There’s an update to the Salesloft+Drift portal with results from the Mandiant Drift and Salesloft application investigations:
Mandiant’s investigation has determined the threat actor took the following actions:
- In March through June 2025, the threat actor accessed the Salesloft GitHub account. With this access, the threat actor was able to download content from multiple repositories, add a guest user and establish workflows.
- The investigation noted reconnaissance activities occurring between March 2025 and June 2025 in the Salesloft and Drift application environments.
- The analysis has not found evidence beyond limited reconnaissance related to the Salesloft application environment.
- The threat actor then accessed Drift’s AWS environment and obtained OAuth tokens for Drift customers’ technology integrations.
- The threat actor used the stolen OAuth tokens to access data via Drift integrations.
Response and Remediation Activities:
As part of a comprehensive response, Salesloft performed containment and eradication activities, validated by Mandiant, in the Drift and Salesloft application environments, including but not limited to:
- Drift Application Environment:
- Isolated and contained the Drift infrastructure, application, and code.
- The Drift Application has been taken offline.
- Rotated impacted credentials
- Salesloft Application Environment:
- Rotated credentials in the Salesloft environment.

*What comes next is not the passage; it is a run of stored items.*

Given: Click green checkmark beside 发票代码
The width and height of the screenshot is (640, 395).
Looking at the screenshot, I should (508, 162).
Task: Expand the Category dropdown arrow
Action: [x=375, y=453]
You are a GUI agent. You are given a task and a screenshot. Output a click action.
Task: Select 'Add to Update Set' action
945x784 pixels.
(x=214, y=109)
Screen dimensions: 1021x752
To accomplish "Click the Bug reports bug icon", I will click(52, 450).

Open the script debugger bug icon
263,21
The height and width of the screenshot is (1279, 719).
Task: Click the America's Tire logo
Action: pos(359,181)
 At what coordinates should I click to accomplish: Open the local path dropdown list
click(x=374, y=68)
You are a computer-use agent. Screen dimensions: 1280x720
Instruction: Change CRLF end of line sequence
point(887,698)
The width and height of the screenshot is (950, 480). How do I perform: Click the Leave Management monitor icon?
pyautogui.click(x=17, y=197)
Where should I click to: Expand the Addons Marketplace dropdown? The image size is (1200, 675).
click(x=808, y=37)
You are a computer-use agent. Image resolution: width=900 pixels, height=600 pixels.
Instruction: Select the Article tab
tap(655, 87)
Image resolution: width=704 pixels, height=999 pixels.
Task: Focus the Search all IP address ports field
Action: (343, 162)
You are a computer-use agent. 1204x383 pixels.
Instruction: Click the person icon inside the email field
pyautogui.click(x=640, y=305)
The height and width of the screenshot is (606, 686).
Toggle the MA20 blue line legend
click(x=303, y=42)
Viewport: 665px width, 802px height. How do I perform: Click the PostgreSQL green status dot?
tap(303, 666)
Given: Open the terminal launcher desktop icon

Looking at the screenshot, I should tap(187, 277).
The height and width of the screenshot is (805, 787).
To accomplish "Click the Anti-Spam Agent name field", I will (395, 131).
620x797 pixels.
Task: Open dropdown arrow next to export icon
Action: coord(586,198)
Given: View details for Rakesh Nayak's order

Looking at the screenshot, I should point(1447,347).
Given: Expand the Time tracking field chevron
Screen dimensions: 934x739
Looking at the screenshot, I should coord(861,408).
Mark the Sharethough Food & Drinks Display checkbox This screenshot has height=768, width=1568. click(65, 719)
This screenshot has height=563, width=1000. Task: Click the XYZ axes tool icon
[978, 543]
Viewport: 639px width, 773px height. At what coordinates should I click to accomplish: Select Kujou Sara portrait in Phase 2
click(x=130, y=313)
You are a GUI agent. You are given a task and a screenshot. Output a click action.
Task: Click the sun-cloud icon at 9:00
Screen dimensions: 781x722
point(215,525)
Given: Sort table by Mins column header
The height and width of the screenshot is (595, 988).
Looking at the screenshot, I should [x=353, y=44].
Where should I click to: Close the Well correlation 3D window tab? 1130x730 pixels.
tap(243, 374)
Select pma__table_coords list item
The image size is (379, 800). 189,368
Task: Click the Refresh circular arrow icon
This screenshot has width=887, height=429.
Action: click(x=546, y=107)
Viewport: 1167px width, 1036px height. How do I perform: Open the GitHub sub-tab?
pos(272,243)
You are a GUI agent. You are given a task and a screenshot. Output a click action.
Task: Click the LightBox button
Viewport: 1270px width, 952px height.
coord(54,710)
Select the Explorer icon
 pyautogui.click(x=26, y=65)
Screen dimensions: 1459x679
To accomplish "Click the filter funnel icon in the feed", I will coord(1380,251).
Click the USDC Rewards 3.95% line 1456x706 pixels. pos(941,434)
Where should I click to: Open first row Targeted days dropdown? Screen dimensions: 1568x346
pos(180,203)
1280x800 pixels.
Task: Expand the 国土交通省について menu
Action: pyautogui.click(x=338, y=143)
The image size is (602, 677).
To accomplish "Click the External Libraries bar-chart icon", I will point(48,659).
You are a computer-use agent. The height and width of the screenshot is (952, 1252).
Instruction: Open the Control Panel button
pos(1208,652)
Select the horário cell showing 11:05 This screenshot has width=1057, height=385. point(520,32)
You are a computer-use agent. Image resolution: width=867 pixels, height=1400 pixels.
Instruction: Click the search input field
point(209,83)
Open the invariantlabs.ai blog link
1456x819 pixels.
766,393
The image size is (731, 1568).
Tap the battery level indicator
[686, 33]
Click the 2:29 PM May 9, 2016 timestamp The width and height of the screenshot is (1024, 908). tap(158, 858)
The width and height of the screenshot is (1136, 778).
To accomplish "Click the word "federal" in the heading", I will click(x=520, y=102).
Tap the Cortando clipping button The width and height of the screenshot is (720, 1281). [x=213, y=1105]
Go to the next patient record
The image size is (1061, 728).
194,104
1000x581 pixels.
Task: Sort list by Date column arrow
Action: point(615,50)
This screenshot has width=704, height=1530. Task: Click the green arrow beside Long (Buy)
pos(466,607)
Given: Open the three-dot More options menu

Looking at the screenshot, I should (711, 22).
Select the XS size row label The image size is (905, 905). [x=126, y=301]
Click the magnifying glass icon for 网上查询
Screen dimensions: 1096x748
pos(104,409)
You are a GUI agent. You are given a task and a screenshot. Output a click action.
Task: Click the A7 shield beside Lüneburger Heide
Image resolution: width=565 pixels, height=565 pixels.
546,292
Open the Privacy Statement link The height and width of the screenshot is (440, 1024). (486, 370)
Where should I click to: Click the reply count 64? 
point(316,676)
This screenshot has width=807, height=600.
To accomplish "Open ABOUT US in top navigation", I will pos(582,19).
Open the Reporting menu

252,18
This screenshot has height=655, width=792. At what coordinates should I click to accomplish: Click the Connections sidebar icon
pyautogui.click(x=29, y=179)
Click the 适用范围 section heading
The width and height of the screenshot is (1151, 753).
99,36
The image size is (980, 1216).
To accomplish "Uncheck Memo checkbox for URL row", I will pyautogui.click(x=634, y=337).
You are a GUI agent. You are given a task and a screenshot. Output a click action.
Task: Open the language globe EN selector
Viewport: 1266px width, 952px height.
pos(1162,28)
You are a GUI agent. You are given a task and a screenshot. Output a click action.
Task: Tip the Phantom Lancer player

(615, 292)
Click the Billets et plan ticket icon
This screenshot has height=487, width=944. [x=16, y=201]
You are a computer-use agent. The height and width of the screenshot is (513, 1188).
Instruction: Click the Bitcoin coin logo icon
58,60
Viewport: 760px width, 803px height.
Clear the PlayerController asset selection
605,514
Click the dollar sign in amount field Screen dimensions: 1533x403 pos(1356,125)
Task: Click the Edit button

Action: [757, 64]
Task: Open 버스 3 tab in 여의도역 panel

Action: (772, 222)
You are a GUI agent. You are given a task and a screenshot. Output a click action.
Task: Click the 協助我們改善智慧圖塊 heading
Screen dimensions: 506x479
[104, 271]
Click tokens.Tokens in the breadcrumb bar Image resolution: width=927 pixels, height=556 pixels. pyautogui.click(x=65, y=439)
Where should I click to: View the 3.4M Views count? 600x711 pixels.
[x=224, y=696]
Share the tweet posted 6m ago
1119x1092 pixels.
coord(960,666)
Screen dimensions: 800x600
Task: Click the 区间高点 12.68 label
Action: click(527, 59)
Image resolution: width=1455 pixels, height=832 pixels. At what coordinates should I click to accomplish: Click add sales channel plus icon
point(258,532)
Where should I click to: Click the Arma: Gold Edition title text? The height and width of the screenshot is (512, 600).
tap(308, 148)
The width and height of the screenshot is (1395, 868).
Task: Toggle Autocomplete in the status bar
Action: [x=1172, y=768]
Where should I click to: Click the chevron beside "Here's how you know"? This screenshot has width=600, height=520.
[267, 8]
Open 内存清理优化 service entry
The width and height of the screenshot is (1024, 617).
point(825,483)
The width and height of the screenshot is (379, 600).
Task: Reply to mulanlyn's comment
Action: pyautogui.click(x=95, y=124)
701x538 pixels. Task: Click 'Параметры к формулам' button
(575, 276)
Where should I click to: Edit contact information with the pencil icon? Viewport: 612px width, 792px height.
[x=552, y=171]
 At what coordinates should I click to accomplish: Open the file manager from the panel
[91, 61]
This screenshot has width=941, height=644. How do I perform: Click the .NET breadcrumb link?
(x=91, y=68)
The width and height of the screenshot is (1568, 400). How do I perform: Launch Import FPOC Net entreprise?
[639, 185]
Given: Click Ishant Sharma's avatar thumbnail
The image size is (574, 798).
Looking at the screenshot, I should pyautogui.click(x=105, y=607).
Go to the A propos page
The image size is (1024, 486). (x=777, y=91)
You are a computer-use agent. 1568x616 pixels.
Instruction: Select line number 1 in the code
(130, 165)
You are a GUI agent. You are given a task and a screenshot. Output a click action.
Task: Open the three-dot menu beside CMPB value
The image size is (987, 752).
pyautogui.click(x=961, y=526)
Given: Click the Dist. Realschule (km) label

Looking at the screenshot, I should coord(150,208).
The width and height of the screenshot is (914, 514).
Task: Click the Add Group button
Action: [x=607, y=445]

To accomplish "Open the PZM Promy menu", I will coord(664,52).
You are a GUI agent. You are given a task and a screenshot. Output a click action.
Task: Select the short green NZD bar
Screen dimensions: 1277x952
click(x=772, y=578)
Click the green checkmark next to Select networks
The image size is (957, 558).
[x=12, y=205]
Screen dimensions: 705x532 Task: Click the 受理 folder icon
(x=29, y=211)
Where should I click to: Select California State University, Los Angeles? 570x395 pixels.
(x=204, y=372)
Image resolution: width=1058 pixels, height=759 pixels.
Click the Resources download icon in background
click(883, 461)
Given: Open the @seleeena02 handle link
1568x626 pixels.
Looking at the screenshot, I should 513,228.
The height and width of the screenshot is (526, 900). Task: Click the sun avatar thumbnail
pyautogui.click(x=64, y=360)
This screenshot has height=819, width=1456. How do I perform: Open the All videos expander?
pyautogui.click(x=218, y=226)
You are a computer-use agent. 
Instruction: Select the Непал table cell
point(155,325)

- Performed proactive threat hunting of the environment and noted no additional Indicators of Compromise (“IOCs”) found.
- Rapidly hardened Salesloft environment against the known methods used by the threat actor during the attack.
- Threat hunting based on Mandiant Intelligence across Salesloft infrastructure and technologies:
- IOC analysis.
- Analysis of events associated with at-risk credentials based on threat actor activity.
- Analysis of events associated with activity that would permit the threat actor to circumvent Salesloft security controls.
- Mandiant has verified the technical segmentation between Salesloft and Drift applications and infrastructure environments.
Based on the Mandiant investigation, the findings support the incident has been contained. The focus of Mandiant’s engagement has now transitioned to forensic quality assurance review.
Source: Salesloft+Drift Update of September 6, 2025
DataBreaches asked ShinyHunters whether the update was accurate in its claims. They answered that it was accurate, which is somewhat different than when people were complaining that the Google Threat Intelligence Group’s blog posts related to Salesforce were outdated and inaccurate.